Nadhir Ben Ammou parle de Sami Fehri, de la libération des ministres de Ben Ali et de Ridha Grira
Le ministre de la Justice du gouvernement Laarayedh, Nadhir Ben Ammou est de tous les membres de ce cabinet celui qui suscite (avec, à un degré moindre, son collègue des affaires étrangères) le plus de controverses, non pas tant par ses déclarations que par son extrême discrétion. Il vient de rompre le silence en accordant une interview au journal «El Maghreb».
Comment a-t-il trouvé son ministère ? « L’ambiance qui y règne est comparable à celle qui existe dans les autres départements tant au niveau des mentalités que des comportements ; Vous y trouverez des personnes qui sont responsables d’un secteur et ceux qui l’accapare en procédant à la rétention de l’information et en l’exploitant à des fins personnelles et ce sans tenir compte de l’intérêt général avec des retombées négatives sur le rendement du service public. Cette situation est héritée de l’indépendance.
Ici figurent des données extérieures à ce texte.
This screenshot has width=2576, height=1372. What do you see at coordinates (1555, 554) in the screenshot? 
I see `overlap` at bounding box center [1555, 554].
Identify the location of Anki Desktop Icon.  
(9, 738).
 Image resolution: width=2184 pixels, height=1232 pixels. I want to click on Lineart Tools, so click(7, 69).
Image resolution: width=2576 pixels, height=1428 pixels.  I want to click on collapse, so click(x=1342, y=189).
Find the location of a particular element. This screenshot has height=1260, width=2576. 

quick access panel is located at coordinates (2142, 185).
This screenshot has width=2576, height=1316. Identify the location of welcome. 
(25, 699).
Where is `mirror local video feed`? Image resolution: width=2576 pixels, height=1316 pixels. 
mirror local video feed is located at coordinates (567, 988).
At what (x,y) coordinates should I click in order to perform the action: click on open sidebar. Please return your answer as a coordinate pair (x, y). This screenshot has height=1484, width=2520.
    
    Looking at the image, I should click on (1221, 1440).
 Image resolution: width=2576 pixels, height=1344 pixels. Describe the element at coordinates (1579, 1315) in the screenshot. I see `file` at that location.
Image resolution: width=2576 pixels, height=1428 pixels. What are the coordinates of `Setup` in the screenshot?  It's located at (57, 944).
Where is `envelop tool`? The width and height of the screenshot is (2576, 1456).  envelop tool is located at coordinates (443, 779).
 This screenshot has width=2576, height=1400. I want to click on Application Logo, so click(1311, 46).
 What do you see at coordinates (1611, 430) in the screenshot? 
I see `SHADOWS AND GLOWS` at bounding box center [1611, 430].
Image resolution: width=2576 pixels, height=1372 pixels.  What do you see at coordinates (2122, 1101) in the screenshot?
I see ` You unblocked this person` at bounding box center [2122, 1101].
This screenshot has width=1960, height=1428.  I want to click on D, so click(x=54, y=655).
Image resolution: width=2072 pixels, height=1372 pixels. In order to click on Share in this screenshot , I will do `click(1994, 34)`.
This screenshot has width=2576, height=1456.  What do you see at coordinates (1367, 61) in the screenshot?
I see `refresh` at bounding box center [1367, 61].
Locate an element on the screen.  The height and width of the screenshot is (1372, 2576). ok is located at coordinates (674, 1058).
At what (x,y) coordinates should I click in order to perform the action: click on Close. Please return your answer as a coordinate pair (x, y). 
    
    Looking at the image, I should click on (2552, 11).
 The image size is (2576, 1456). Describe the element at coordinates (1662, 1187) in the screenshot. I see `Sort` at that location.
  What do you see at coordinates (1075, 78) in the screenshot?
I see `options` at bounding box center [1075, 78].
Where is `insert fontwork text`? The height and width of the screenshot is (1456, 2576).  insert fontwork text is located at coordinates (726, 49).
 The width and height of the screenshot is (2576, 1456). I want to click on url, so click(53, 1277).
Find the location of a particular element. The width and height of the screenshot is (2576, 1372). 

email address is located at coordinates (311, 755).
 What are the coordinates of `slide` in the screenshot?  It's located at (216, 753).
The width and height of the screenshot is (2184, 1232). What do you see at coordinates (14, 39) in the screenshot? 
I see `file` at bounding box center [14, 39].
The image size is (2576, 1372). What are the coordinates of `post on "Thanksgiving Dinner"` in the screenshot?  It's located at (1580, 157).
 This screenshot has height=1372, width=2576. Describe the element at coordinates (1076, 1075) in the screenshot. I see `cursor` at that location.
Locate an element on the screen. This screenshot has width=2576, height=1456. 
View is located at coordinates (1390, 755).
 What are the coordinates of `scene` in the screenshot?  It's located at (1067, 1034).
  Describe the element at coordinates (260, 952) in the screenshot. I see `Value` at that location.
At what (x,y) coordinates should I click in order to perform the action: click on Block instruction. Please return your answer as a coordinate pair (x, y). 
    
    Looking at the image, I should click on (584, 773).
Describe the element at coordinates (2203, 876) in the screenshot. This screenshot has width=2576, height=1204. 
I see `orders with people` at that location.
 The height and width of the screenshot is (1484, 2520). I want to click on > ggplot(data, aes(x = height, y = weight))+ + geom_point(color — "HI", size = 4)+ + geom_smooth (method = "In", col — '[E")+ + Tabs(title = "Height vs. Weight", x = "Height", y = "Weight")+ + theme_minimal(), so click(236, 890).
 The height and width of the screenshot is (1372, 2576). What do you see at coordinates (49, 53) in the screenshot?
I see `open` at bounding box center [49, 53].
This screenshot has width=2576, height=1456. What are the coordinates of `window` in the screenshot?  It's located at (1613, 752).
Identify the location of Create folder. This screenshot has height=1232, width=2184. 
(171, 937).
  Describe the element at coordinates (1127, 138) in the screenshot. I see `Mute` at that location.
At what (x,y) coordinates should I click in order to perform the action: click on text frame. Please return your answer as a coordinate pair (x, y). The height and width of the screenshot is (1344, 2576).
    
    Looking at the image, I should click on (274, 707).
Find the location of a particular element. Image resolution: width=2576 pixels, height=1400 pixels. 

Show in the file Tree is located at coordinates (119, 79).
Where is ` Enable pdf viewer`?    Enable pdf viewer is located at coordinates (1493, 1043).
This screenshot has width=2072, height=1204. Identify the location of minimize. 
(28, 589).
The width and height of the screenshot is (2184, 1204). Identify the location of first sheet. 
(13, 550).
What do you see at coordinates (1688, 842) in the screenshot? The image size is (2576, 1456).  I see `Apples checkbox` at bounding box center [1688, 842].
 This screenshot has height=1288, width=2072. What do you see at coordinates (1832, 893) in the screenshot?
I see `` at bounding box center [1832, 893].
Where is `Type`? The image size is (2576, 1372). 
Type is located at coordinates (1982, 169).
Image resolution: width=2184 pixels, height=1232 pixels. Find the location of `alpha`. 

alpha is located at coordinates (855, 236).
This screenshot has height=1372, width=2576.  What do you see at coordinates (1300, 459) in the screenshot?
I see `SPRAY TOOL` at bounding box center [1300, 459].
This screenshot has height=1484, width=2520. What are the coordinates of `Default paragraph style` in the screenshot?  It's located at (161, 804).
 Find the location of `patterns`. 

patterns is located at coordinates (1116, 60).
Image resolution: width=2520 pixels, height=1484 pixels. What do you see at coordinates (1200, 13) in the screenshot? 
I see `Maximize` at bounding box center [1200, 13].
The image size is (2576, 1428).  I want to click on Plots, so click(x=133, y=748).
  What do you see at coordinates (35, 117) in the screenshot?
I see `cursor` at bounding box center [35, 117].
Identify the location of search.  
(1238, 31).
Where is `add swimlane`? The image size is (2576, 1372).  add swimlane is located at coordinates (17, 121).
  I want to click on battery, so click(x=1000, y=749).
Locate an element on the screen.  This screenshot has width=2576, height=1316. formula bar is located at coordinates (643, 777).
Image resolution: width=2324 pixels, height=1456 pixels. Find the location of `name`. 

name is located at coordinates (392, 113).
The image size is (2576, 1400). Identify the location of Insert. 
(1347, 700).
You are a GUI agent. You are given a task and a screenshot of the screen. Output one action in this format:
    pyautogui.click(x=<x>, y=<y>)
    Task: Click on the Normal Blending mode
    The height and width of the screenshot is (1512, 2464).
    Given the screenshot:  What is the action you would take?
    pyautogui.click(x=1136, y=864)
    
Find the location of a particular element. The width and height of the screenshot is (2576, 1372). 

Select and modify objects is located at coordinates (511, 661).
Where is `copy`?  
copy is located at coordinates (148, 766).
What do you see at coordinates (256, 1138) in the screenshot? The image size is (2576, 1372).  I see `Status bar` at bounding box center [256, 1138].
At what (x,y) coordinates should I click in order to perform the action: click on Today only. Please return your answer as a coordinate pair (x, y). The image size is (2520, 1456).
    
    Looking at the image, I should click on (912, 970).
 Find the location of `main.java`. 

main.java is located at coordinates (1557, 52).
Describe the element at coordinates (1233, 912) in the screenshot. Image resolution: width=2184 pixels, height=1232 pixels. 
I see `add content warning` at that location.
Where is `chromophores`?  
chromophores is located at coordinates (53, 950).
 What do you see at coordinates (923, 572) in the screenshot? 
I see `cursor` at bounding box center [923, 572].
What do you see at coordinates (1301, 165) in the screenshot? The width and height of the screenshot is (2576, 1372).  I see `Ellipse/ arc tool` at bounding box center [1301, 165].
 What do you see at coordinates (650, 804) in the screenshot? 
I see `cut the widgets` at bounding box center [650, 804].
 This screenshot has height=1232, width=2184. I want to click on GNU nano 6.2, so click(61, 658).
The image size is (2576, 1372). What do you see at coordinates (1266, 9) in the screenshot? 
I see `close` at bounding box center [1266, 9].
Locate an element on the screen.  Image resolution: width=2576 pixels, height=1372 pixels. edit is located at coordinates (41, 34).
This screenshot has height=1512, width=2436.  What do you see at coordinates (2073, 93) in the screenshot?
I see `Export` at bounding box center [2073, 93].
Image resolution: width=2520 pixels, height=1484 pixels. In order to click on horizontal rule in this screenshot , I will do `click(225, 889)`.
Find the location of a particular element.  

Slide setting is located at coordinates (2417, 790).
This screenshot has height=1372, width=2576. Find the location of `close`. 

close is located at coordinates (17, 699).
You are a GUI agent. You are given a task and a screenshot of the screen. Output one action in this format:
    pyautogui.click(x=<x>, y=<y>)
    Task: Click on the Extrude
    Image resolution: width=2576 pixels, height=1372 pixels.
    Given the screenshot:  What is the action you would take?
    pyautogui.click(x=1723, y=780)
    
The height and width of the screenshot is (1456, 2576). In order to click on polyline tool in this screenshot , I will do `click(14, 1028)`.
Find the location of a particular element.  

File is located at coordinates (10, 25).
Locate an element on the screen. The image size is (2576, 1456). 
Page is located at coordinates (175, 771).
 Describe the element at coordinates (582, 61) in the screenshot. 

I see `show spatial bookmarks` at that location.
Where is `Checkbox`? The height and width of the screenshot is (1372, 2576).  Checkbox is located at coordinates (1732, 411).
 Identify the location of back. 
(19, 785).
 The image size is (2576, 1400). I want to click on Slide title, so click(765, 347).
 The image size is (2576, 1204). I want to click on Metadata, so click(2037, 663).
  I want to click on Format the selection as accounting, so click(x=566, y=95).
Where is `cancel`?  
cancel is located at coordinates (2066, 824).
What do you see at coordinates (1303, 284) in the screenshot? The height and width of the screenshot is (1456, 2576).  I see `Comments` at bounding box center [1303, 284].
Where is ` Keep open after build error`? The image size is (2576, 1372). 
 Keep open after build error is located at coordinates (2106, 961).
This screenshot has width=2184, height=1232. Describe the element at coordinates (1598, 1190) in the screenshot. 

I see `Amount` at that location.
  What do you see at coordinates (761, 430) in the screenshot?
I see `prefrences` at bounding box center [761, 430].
Si nous sommes rationnels, on doit saisir que les changements ne pourront se faire que graduellement et par des mesures bien étudiées ». Il prend soin de ne pas incriminer son prédécesseur, comme le lui suggère son interlocutrice, affirmant que tous ceux qui se sont succédé à la tête de ce ministère depuis la révolution se sont trouvés confrontés à cette réalité. Tous ont tenté d’y remédier mais avec des fortunes diverses. Il a également évoqué certaines affaires qui avaient défrayé la chronique ces derniers temps
- Affaire Sami Fehri : c’est une bulle médiatique. J’ai été souvent interpellé à propos de cette affaire par des ambassadeurs et des responsables dans des organisations internationales. Et à chaque fois ma réponse était la suivante : qu’elle est la différence entre Sami Fehri et tout autre détenu à la disposition de l’enquête? En réalité derrière Sami Fehri, il y a un média. Et c’est là où réside la différence, entre quelqu’un qui est en mesure de faire du bruit et un autre qui n’en est pas capable ou qui n'en veut pas. Si nous voulons agir selon des principes qui constituent des référents, indépendamment des personnes et de leurs idées ou de leur position sociale, il faut respecter le principe de l’indépendance de la justice et mettre celle-ci à l’abri des pressions. Nous avons 23000 détenus dont 12000 sont à la disposition des enquêteurs. Pourquoi voulez-vous qu’on focalise sur Sami Fehri. Celui-ci doit être logé à la même enseigne que les autres détenus et il n’existe aucun mobile politique derrière sa détention.
- Les ministres de Ben Ali récemment libérés : Beaucoup de commentaires ont suivi leur libération. Ils relèvent généralement du procès d’intention. Pourquoi ne pas les libérer tant qu’ils sont interdits de voyage et qu’ils restent à la disposition de la justice. S’agissant de Ridha Grira, le ministre s’est étonné du traitement à part qui lui est réservé dans la presse, révélant qu’il avait refusé de prendre un traitement et même de subir des examens pour vérifier s’il est vraiment atteint d’un cancer. Je dois préciser qu’il avait subi une opération en 1998. Il a ensuite subi des contrôles à trois reprises. A la suite de quoi, il s’est complètement rétabli. Rien ne prouve donc qu’il soit gravement malade en l’absence d’examens. Je comprends qu’il souffre d’un état de dépression, Tout détenu peut en être affecté. Sachant que Ridha Grira est impliqué dans 86 affaires, comment pourrais-je dans ce cas décider sa libération.Cependant, s'il accepte d'être examiné, cela pourrait augmenter ses chances d'élargissement.